_Your goal_:
An exact copy of the records below is needed, with every picture left out.

----------

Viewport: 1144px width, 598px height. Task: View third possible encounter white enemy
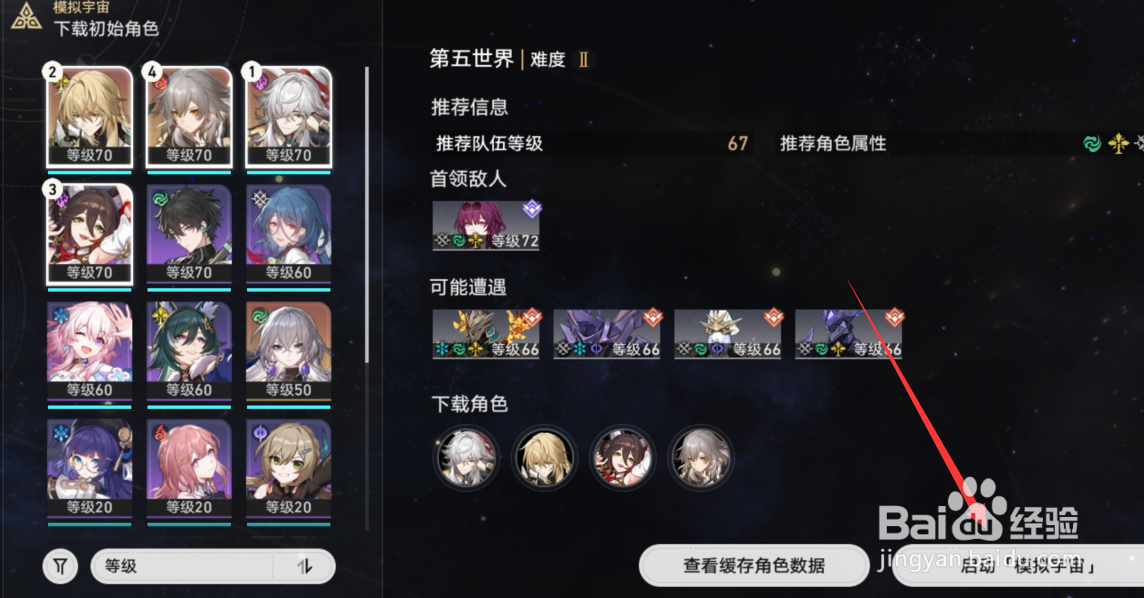click(x=728, y=334)
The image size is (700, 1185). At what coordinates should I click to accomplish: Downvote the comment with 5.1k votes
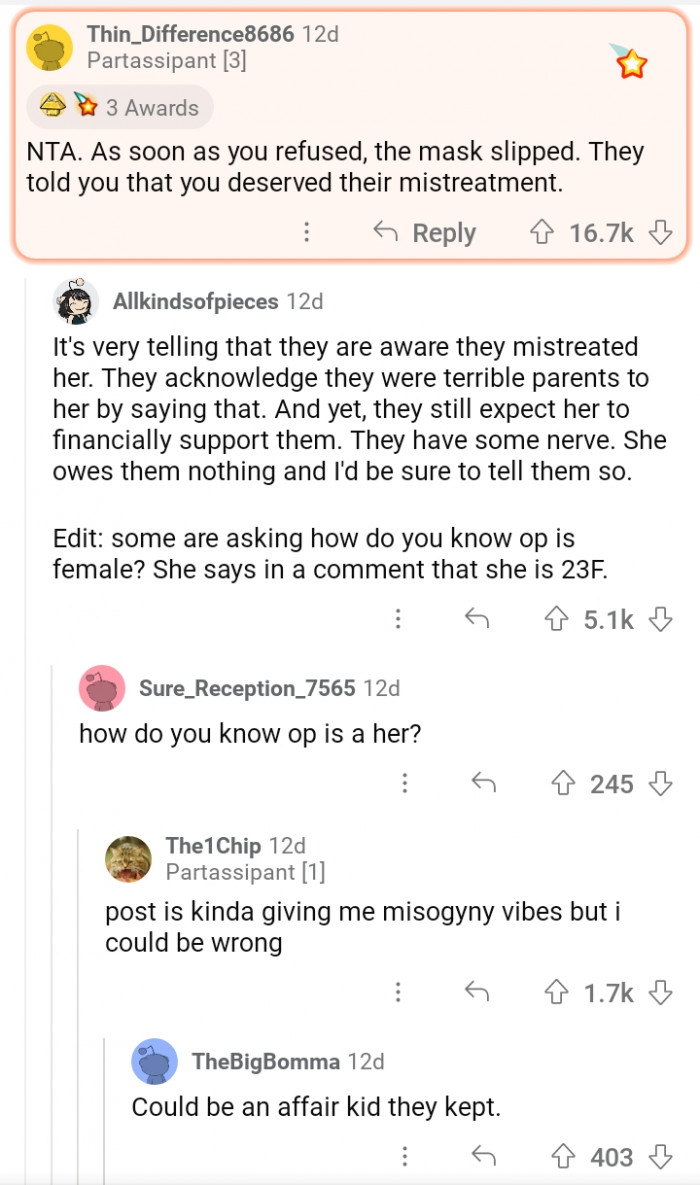pos(660,620)
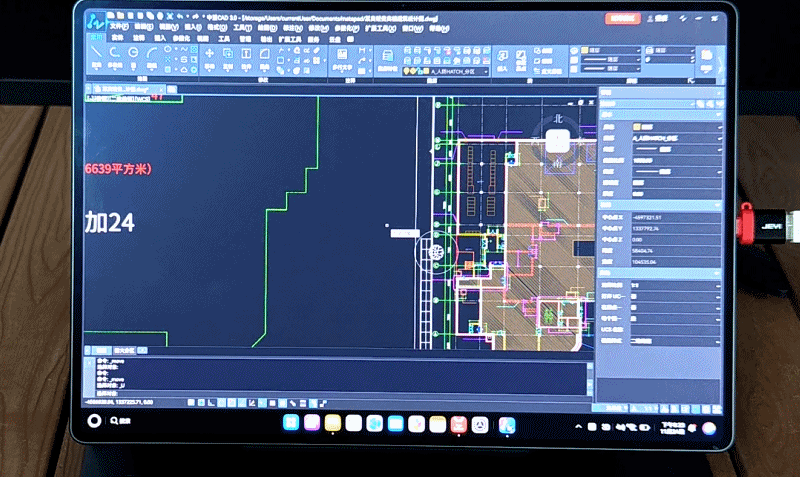Viewport: 800px width, 477px height.
Task: Click the ZWCAD application logo button
Action: pos(94,19)

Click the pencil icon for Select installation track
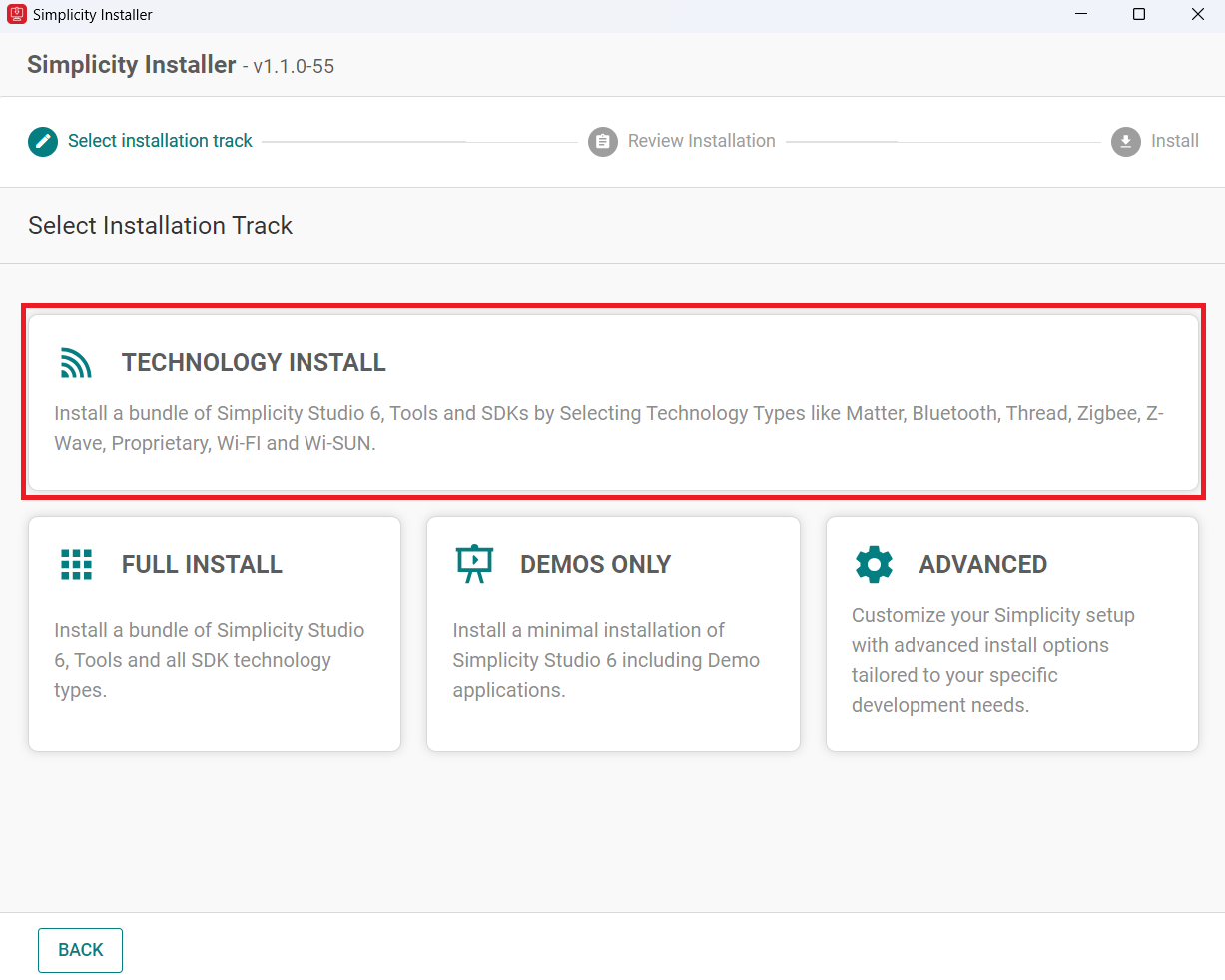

----------

_Your solution_:
Viewport: 1144px width, 598px height. Task: View third possible encounter white enemy
click(x=728, y=334)
The image size is (700, 1185). At what coordinates should I click to accomplish: Downvote the comment with 5.1k votes
pos(660,620)
Viewport: 800px width, 477px height.
Task: Click the ZWCAD application logo button
Action: pos(94,19)

Click the pencil icon for Select installation track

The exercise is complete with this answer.